Leave the pictures out and reproduce, exactly, the lines from the one with "Task: Go to the Settings step" through the end of the entries below.
### Record extracts ###
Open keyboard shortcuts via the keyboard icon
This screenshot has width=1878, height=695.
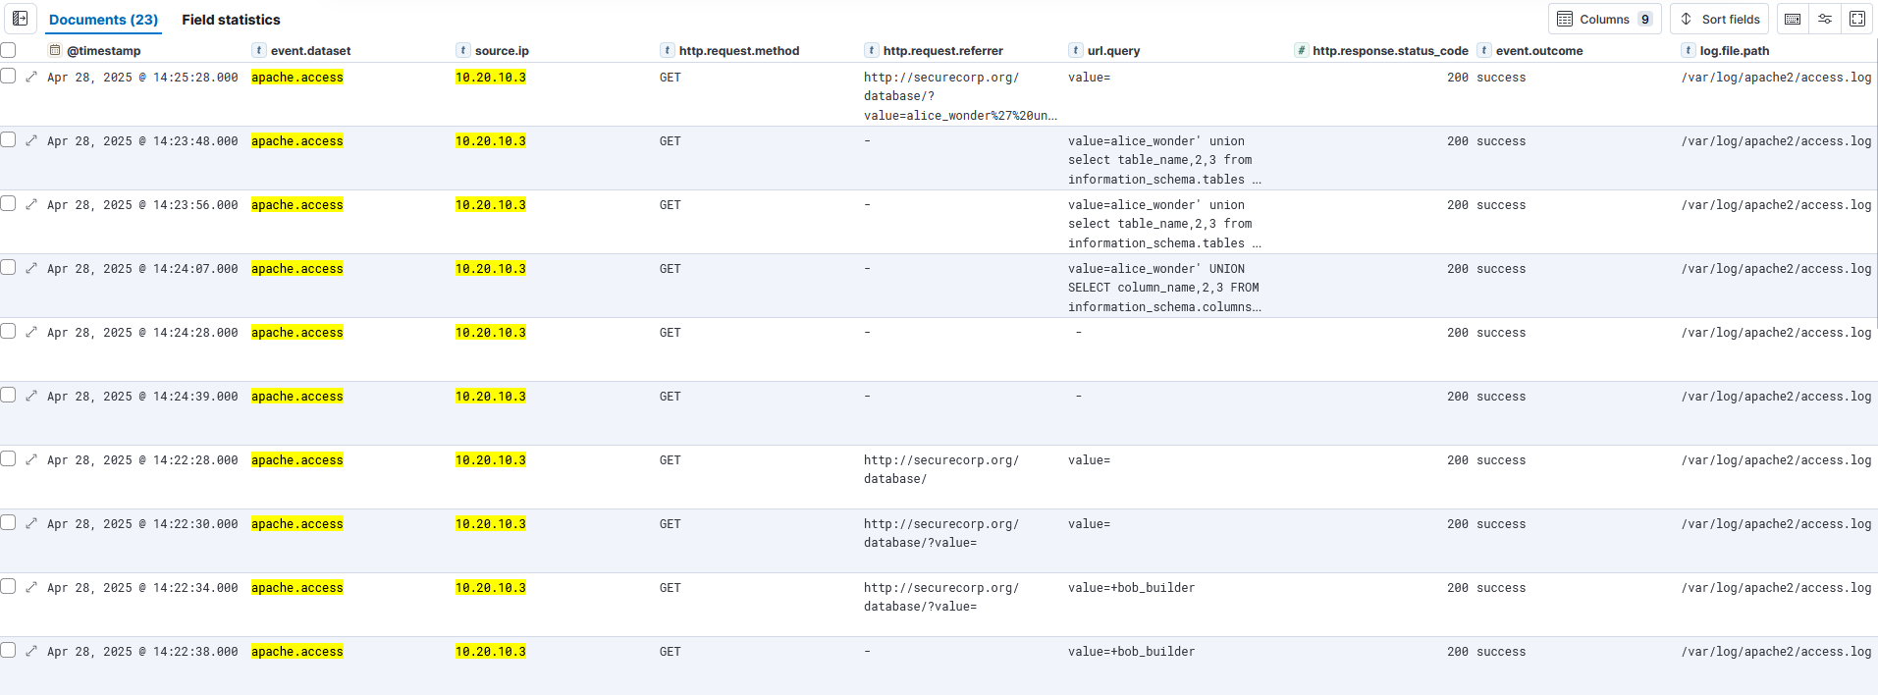1793,19
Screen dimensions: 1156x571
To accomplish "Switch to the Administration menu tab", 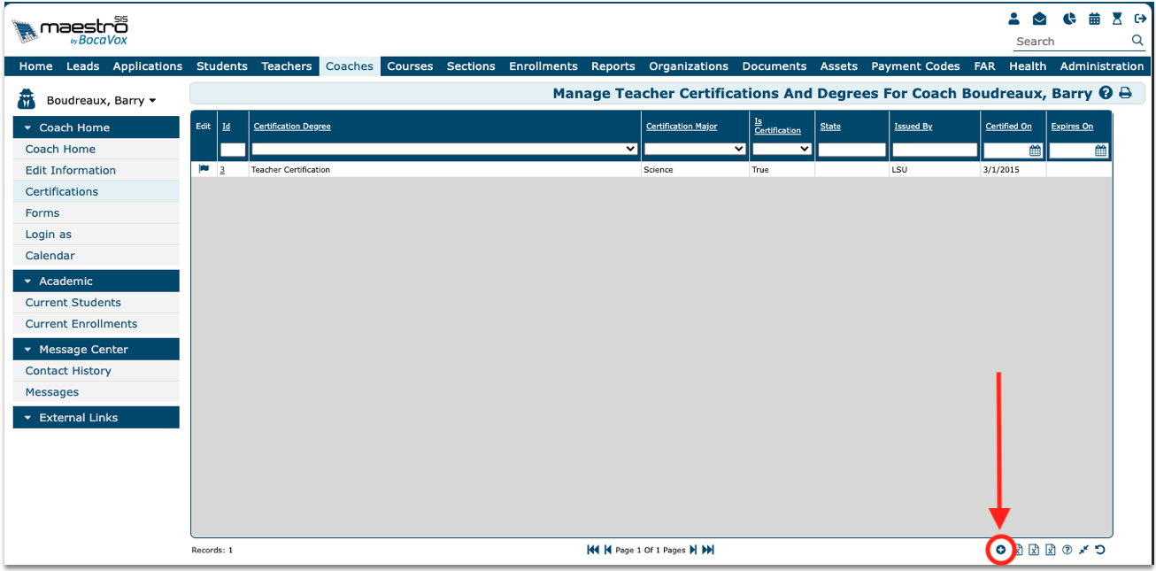I will point(1101,66).
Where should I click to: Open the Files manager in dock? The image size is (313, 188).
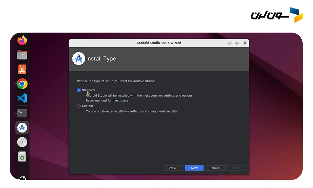22,55
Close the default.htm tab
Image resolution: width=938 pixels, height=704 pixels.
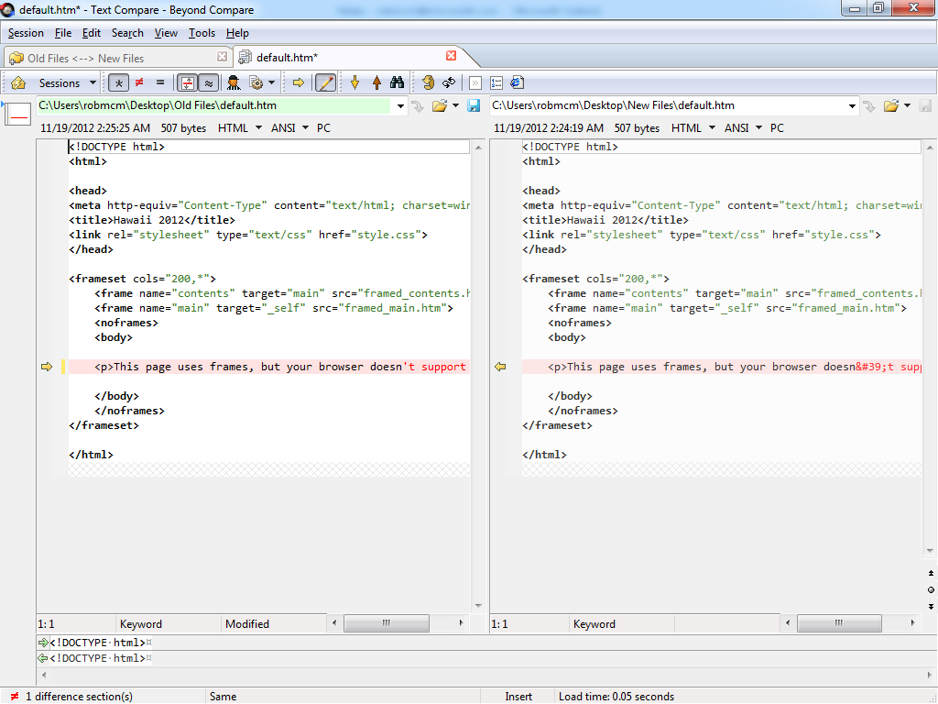point(451,56)
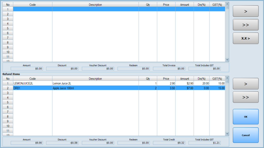Click the DR01 code cell
The width and height of the screenshot is (264, 148).
(32, 88)
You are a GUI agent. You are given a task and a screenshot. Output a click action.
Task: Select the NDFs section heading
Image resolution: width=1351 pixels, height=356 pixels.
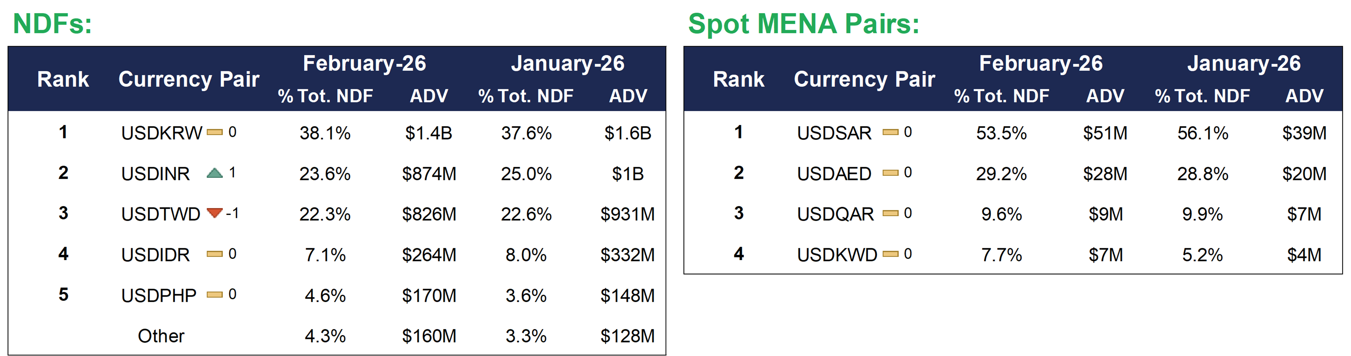point(52,24)
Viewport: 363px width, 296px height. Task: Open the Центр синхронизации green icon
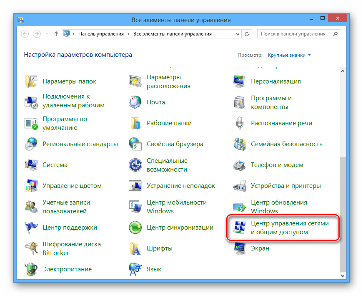coord(135,228)
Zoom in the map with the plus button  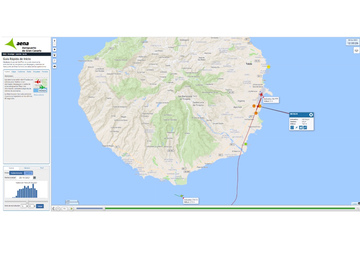[x=54, y=41]
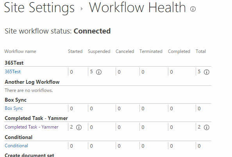Open Completed Task - Yammer workflow link

tap(32, 127)
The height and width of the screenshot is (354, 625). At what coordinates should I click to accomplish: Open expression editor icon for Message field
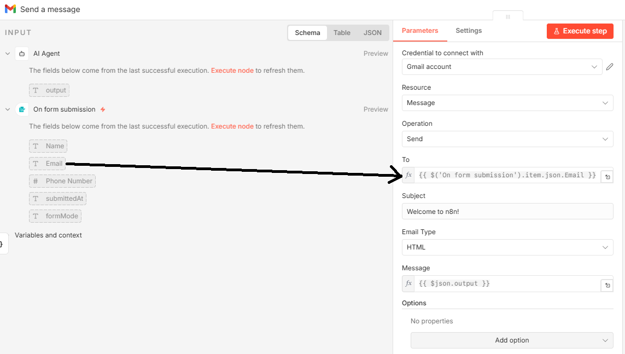click(606, 285)
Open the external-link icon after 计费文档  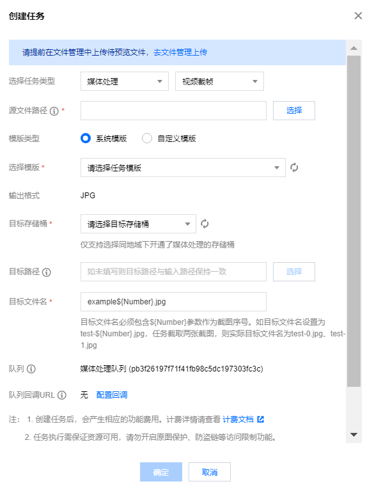(x=261, y=419)
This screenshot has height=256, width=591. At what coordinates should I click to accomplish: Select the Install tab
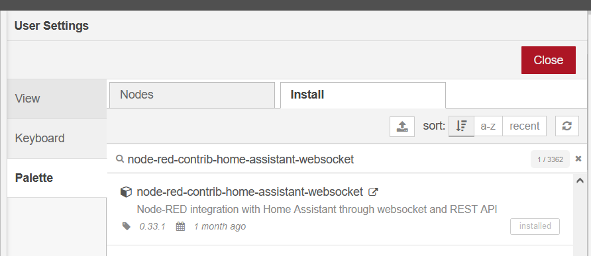[363, 95]
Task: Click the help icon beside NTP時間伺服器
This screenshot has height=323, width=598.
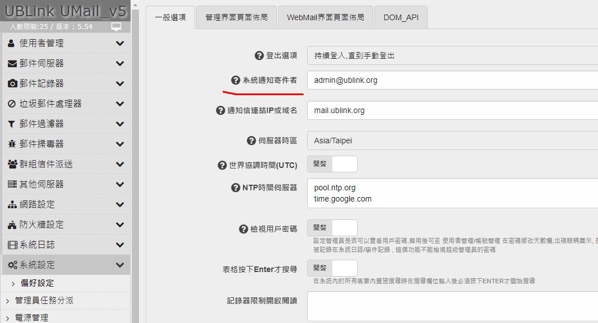Action: [235, 188]
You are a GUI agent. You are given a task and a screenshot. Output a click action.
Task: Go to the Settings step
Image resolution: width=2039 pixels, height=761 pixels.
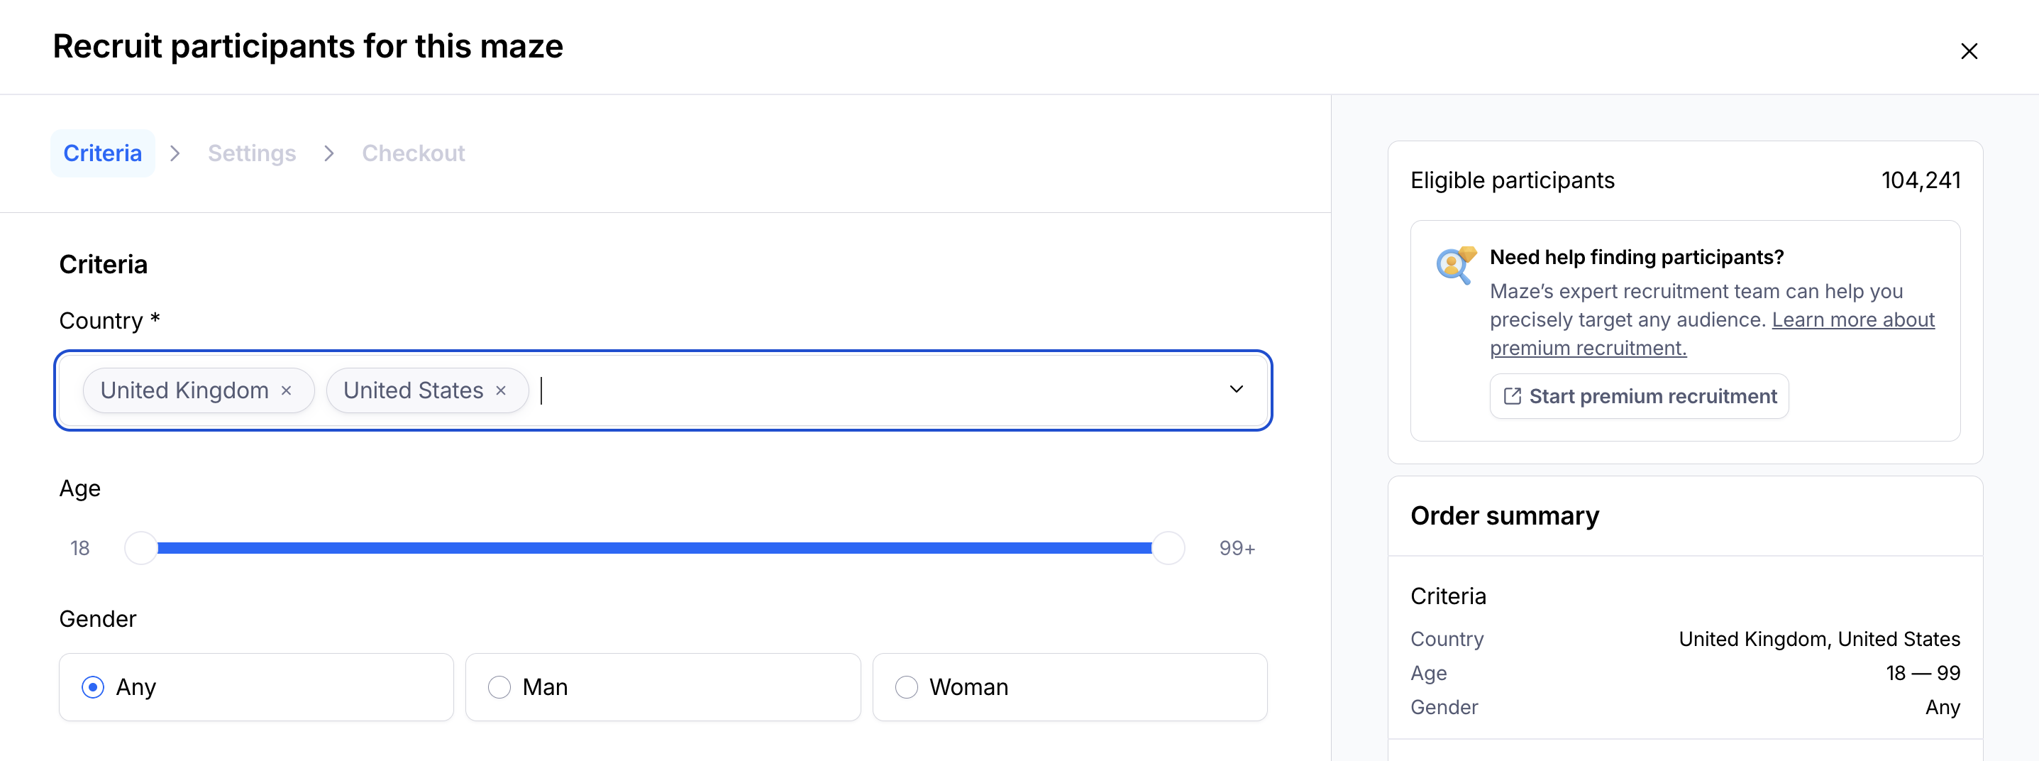coord(252,153)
###
Answer area:
Task: Go to the Settings step
Image resolution: width=2039 pixels, height=761 pixels.
coord(252,153)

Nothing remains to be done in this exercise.